Une affaire qui a choqué, un cadre judiciaire qui se met en place
Un adolescent de 16 ans, domicilié dans le Doubs, a été reconnu coupable par le tribunal pour enfants pour des actes de cruauté commis en juin 2026 sur deux chatons, puis diffusés en ligne. Les images, publiées sur Snapchat, avaient provoqué une forte indignation. Le dossier, examiné par la juridiction des mineurs, aboutit à une série de mesures éducatives et d'indemnisations, en attendant la décision définitive sur la sanction.
Des qualifications pénales multiples
Le mineur a été déclaré coupable d’actes de cruauté ayant entraîné la mort sur des animaux domestiques, mais aussi d’enregistrement et de diffusion en ligne d’images de mauvais traitements sur des animaux. Ces faits ont été commis alors qu’il se trouvait en apprentissage dans une exploitation agricole du département.
Mise à l’épreuve éducative et bénévolat à la SPA
Le tribunal a prononcé une période de mise à l’épreuve éducative comprise entre six et neuf mois. Durant cette phase, l’adolescent devra mener une activité bénévole au sein de la SPA locale. Une expertise psychologique a également été ordonnée pour apprécier sa situation et l’accompagner dans un cadre adapté.
Point notable : c’est le président du refuge qui avait saisi la gendarmerie après la diffusion des vidéos. Le signalement a enclenché l’enquête, puis la procédure devant le tribunal pour enfants.
Indemnisations : l’exploitation et des associations reconnues victimes
Au plan civil, l’exploitation agricole où se déroulait l’apprentissage obtient réparation pour l’atteinte portée à son image et ses frais d’avocat. Plusieurs associations de protection animale — notamment la SPA de Besançon, l’APA, Stéphane Lamart, 30 Millions d’Amis, la FAA, la FBB — se voient également allouer des dommages et intérêts.
| Bénéficiaire | Objet | Montant |
|---|---|---|
| Exploitation agricole | Atteinte à l'image | 500 € |
| Exploitation agricole | Frais d'avocat | 800 € |
Les montants dus aux associations ne sont pas détaillés dans les éléments communiqués, mais la reconnaissance de leur préjudice moral souligne la gravité des faits et l’écho qu’ils ont suscité.
Prochaine étape : décision attendue à Vesoul
Le tribunal pour enfants de Besançon s’est dessaisi au profit de celui de Vesoul pour le prononcé de la sanction. L’audience est fixée au 8 février, à 10 h, au tribunal pour enfants de Vesoul. D’ici là, la mise à l’épreuve éducative se poursuit et fera l’objet d’un suivi par les services compétents.
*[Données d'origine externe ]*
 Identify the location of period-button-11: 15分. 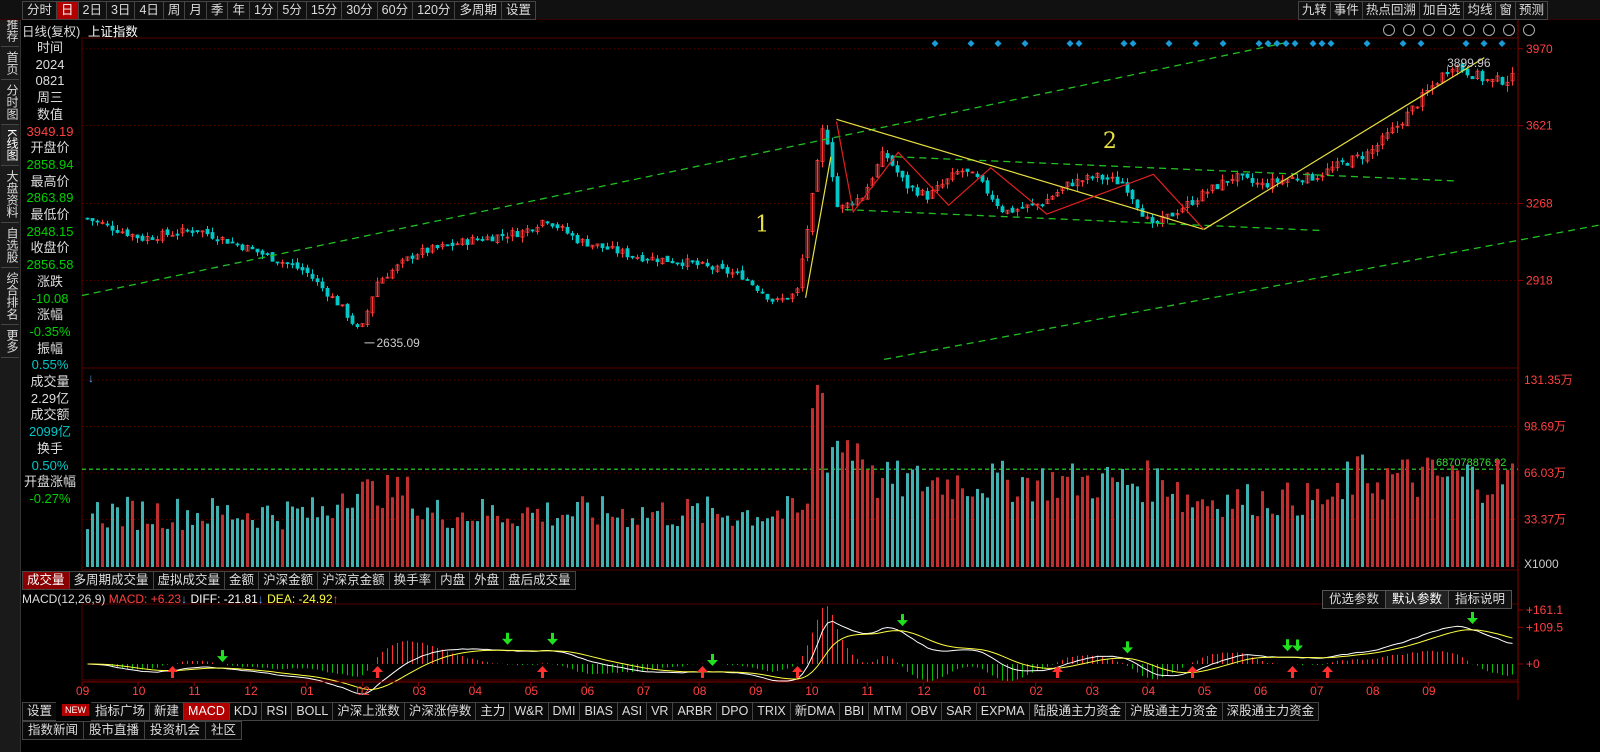
(324, 10).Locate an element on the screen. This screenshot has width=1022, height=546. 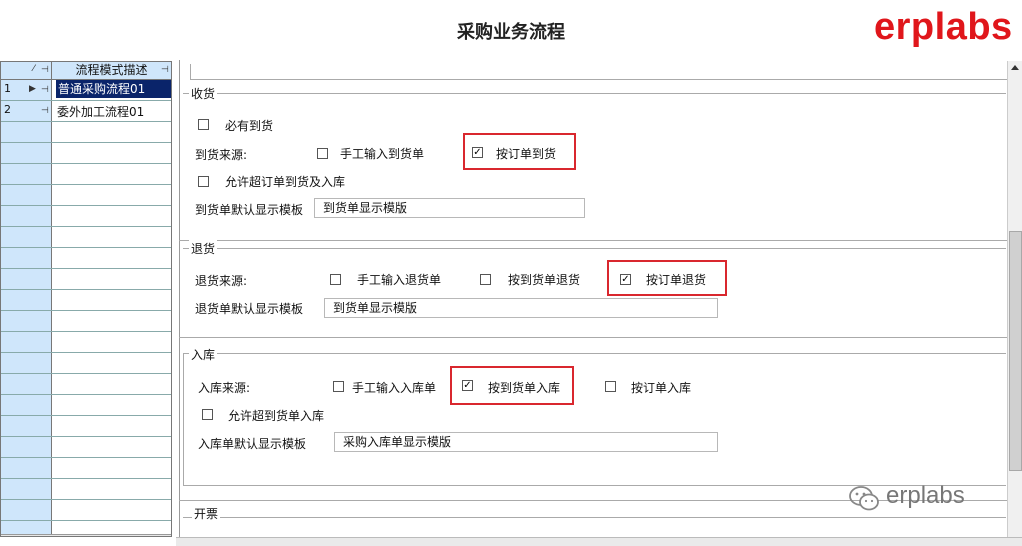
allow-over-order-label: 允许超订单到货及入库 is located at coordinates (286, 182).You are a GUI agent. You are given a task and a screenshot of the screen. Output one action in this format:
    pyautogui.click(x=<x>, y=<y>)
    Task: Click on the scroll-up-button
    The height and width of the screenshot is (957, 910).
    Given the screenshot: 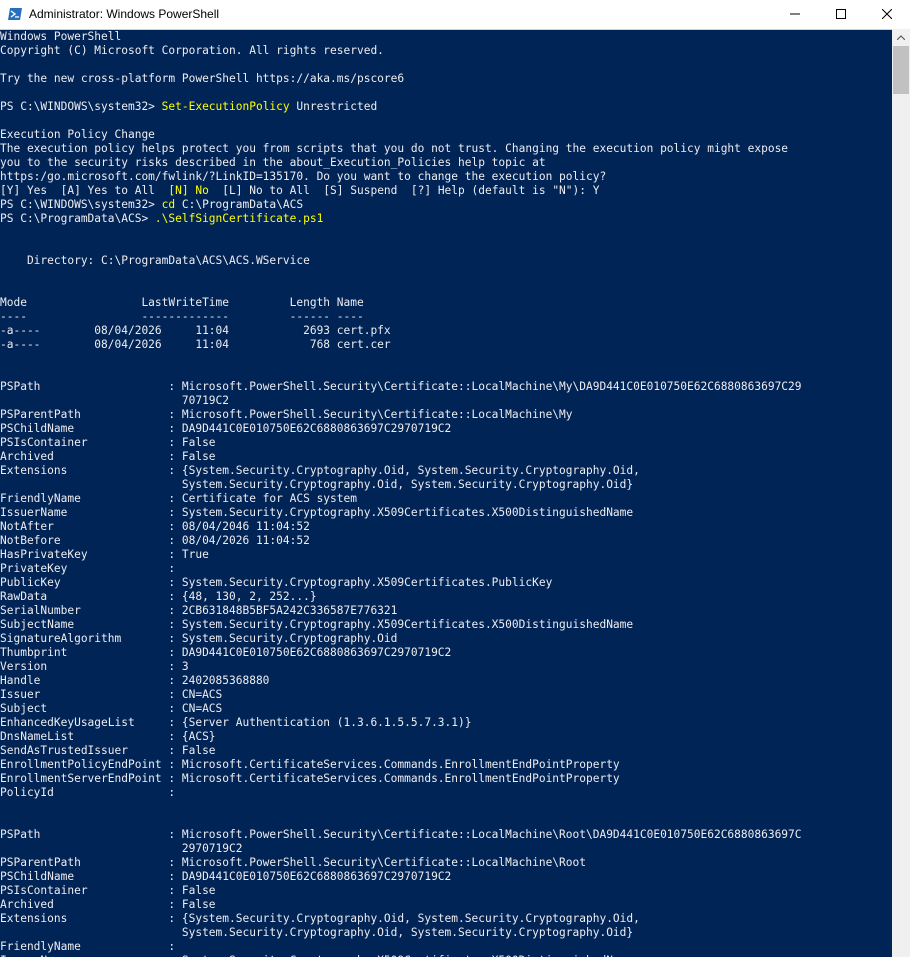 What is the action you would take?
    pyautogui.click(x=901, y=38)
     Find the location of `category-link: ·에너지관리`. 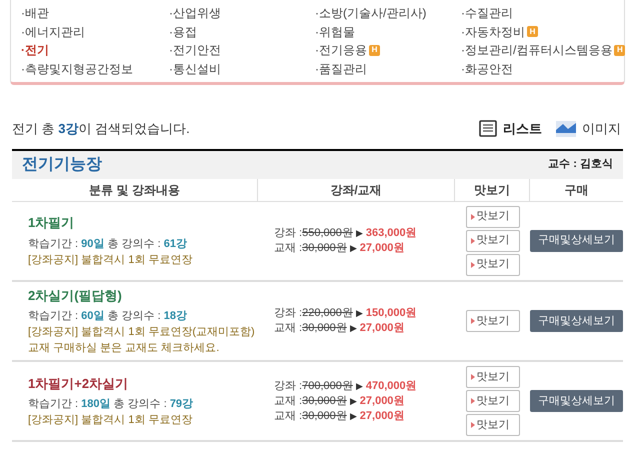

category-link: ·에너지관리 is located at coordinates (53, 32).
Un rappel utile : la responsabilité pénale des mineurs
Si les peines prononcées à l’encontre des mineurs répondent à des finalités éducatives, les faits retenus ici — cruauté envers des animaux et diffusion d’images de maltraitance — restent pénalement répréhensibles. L’orientation vers une structure comme la SPA vise à confronter l’auteur aux conséquences concrètes de ses actes et à favoriser une prise de conscience.
Ce qu’il faut retenir
- Le jeune, reconnu coupable de faits de cruauté et de diffusion d’images, est soumis à une mise à l’épreuve de 6 à 9 mois avec bénévolat à la SPA.
- L’exploitation agricole et plusieurs associations de protection animale obtiennent des dommages et intérêts (dont 500 € pour l’atteinte à l’image et 800 € pour les frais d’avocat à l’exploitation).
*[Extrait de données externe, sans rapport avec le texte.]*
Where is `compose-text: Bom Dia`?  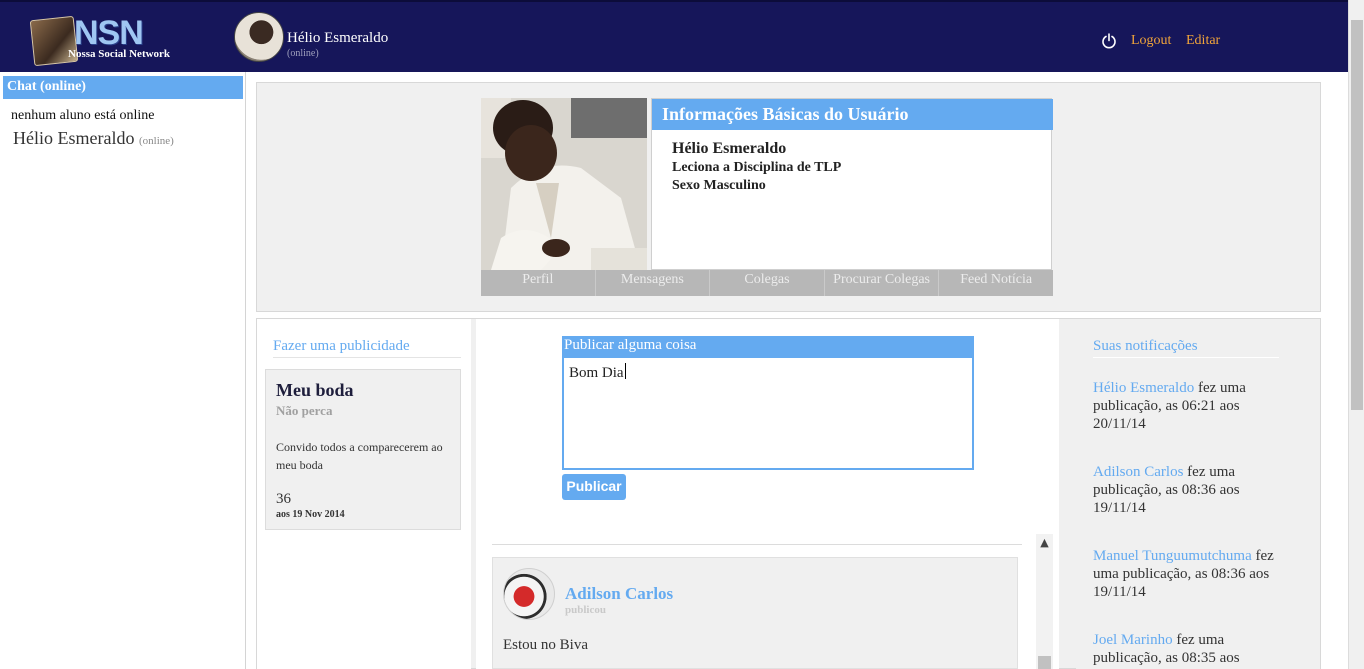 compose-text: Bom Dia is located at coordinates (596, 373).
- La sanction sera prononcée le 8 février par le tribunal pour enfants de Vesoul.
Lors de sa garde à vue, l’adolescent a indiqué avoir « agi sous le coup de la colère ».
Les suites judiciaires seront scrutées par les acteurs locaux de la protection animale. La période d’évaluation et le travail associatif imposés devront montrer s’ils contribuent à prévenir toute récidive et à réparer une partie du tort causé, dans un cadre strictement encadré par la justice des mineurs.